Protection valve: It can be used to alleviate pressure and prevent possible explosion of the boiler.
Water level signals: They show the operator the level of fluid in the boiler, also known as a view glass, water gauge or drinking water column.
Bottom blowdown valves: They offer a way for removing solid particulates that condense and lay on underneath of a boiler. As the name suggests, this valve is usually located on the bottom of the boiler, and is sometimes opened to use the pressure in the boiler to drive these particulates out.
Constant blowdown valve: This enables a small quantity of water to flee continuously. Its purpose is to prevent the water in the boiler becoming saturated with dissolved salts. Saturation would business lead to foaming and cause drinking water droplets to be carried over with the steam - a condition known as priming. Blowdown is also often used to monitor the chemistry of the boiler drinking water.
Trycock: a kind of valve that is often use to manually check a water level in a container. Mostly entirely on a water boiler.
Flash container: High-pressure blowdown enters this vessel where in fact the vapor can 'flash' safely and become used in a low-pressure system or be vented to atmosphere while the ambient pressure blowdown moves to drain.
Automatic blowdown/constant heat recovery system: This technique allows the boiler to blowdown only once make-up water is moving to the boiler, thereby transferring the maximum amount of heat possible from the blowdown to the makeup water. No flash container is normally needed as the blowdown discharged is near to the temperature of the makeup water.
Hand openings: These are metal plates installed in openings in "header" to allow for inspections & installation of tubes and inspection of inner surfaces.
Steam drum internals, a series of screen, scrubber & cans (cyclone separators).
Low-water cutoff: It really is a mechanical means (usually a float switch) that is utilized to turn off the burner or shut down fuel to the boiler to prevent it from jogging once the water moves below a certain point. If a boiler is "dry-fired" (burned without drinking water in it) it can cause rupture or catastrophic failure.
Surface blowdown line: It offers a way for removing foam or other light-weight non-condensible chemicals that tend to float on top of the water inside the boiler.
Circulating pump: It is designed to circulate drinking water back again to the boiler after it has expelled a few of its heat.

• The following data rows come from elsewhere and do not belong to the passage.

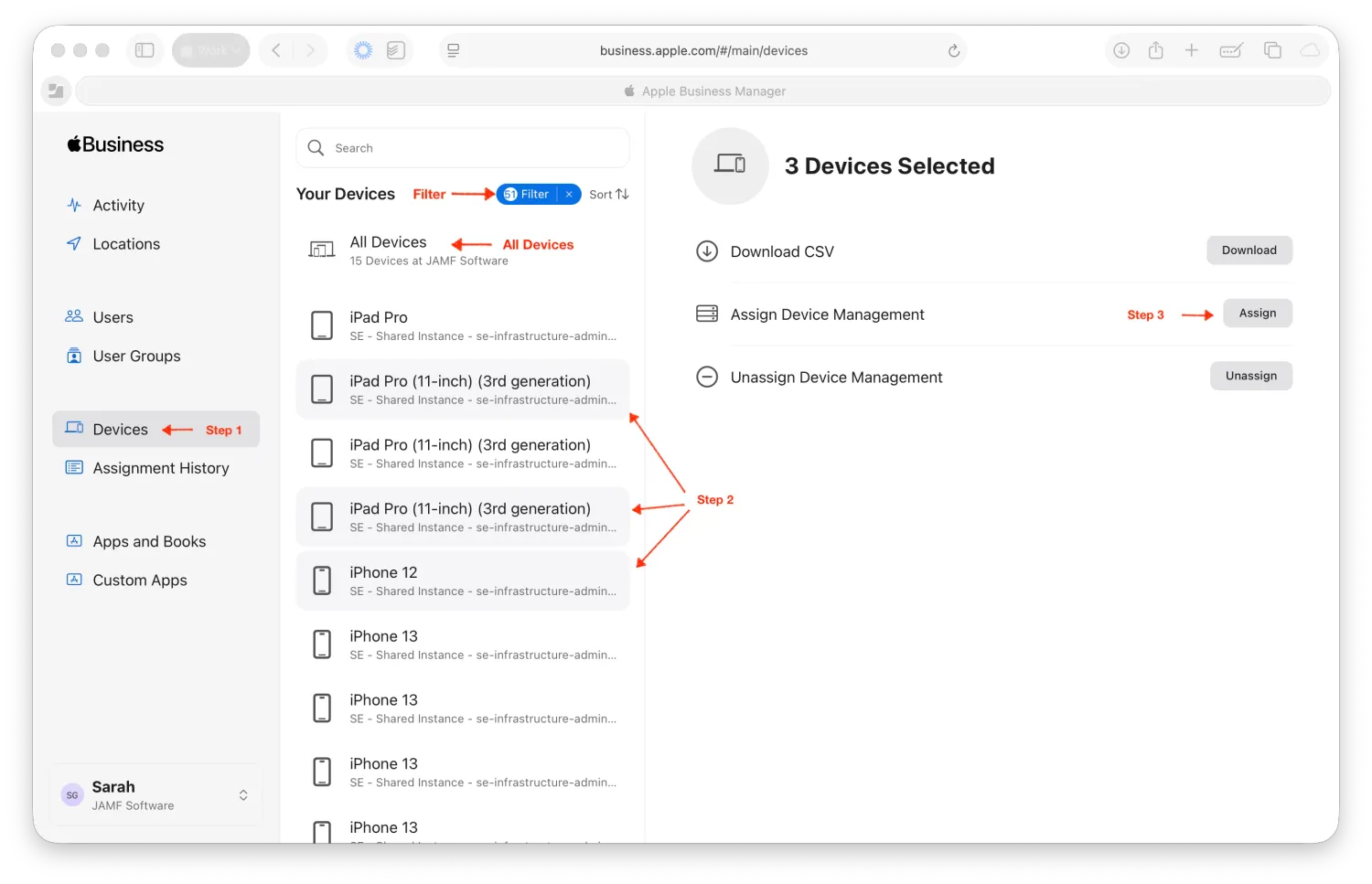This screenshot has width=1372, height=884.
Task: Open Users via the people icon
Action: click(x=74, y=316)
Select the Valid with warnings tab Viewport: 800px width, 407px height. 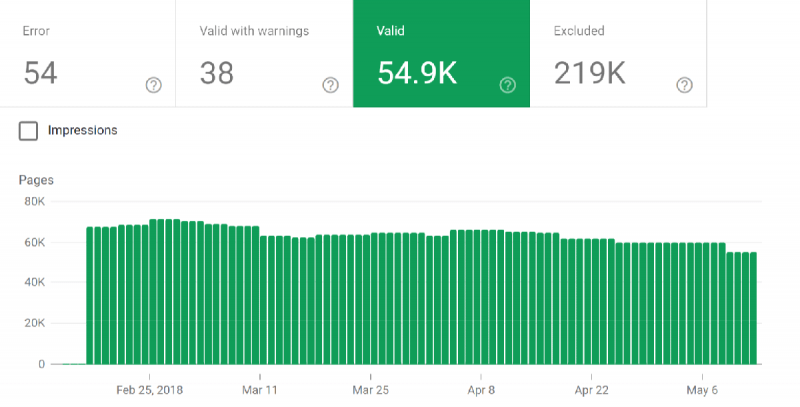tap(264, 54)
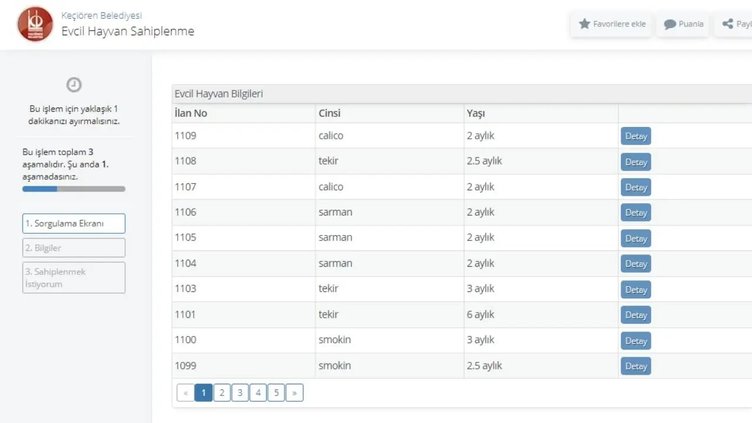This screenshot has height=423, width=752.
Task: Select the Sorgulama Ekranı step
Action: [74, 224]
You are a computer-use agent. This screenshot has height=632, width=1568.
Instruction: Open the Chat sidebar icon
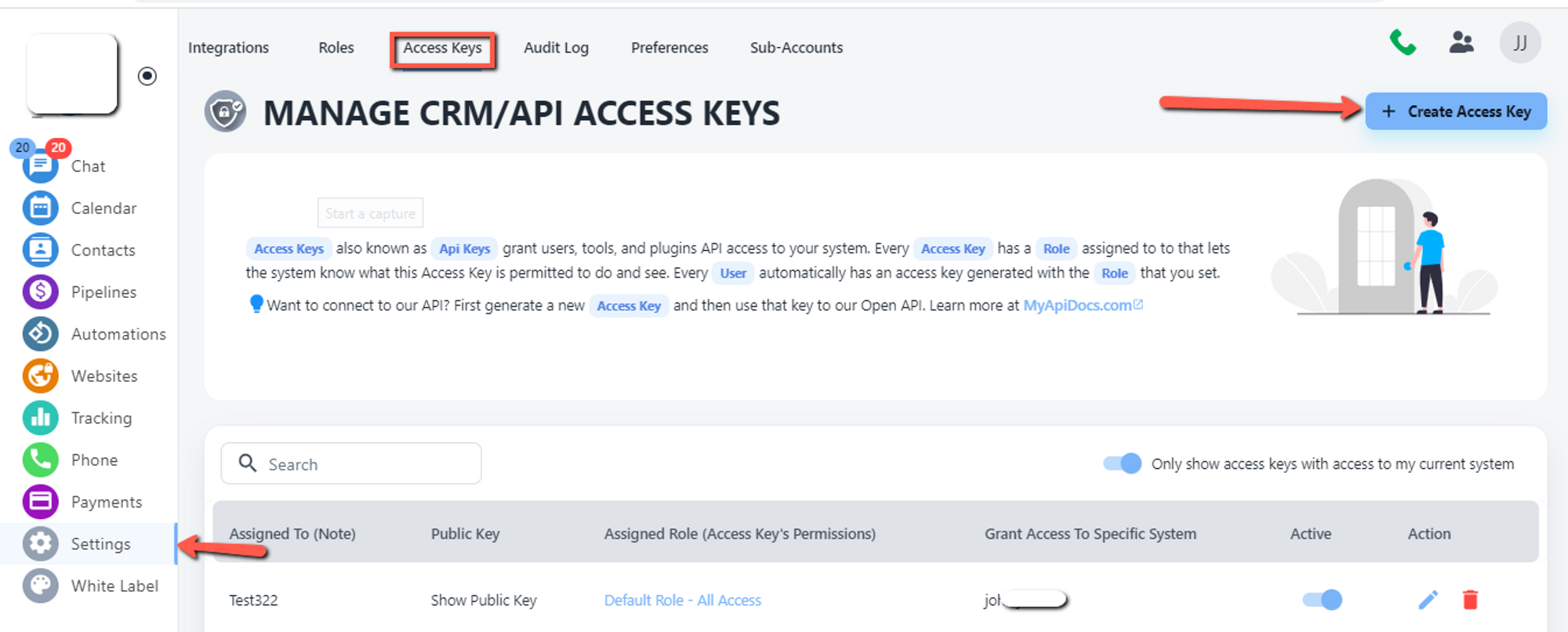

Feedwater check valve or clack valve: A non-return stop valve in the feedwater collection. This may be installed to the medial side of the boiler, below water level just, or to the top of the boiler.
Top feed: Within this design for feedwater injection, the water is fed to the very best of the boiler. This may reduce boiler exhaustion caused by thermal stress. By spraying the feedwater over a series of trays water is quickly warmed which can reduce limescale.
Desuperheater pipes or bundles: A series of tubes or bundles of pipes in the water drum or the vapor drum made to cool superheated vapor, in order to supply auxiliary equipment that does not need, or may be damaged by, dry steam.
Chemical injection line: A link with add chemicals for controlling feedwater pH.
Main vapor stop valve:
Main steam stop/check valve: It is utilized on multiple boiler installations.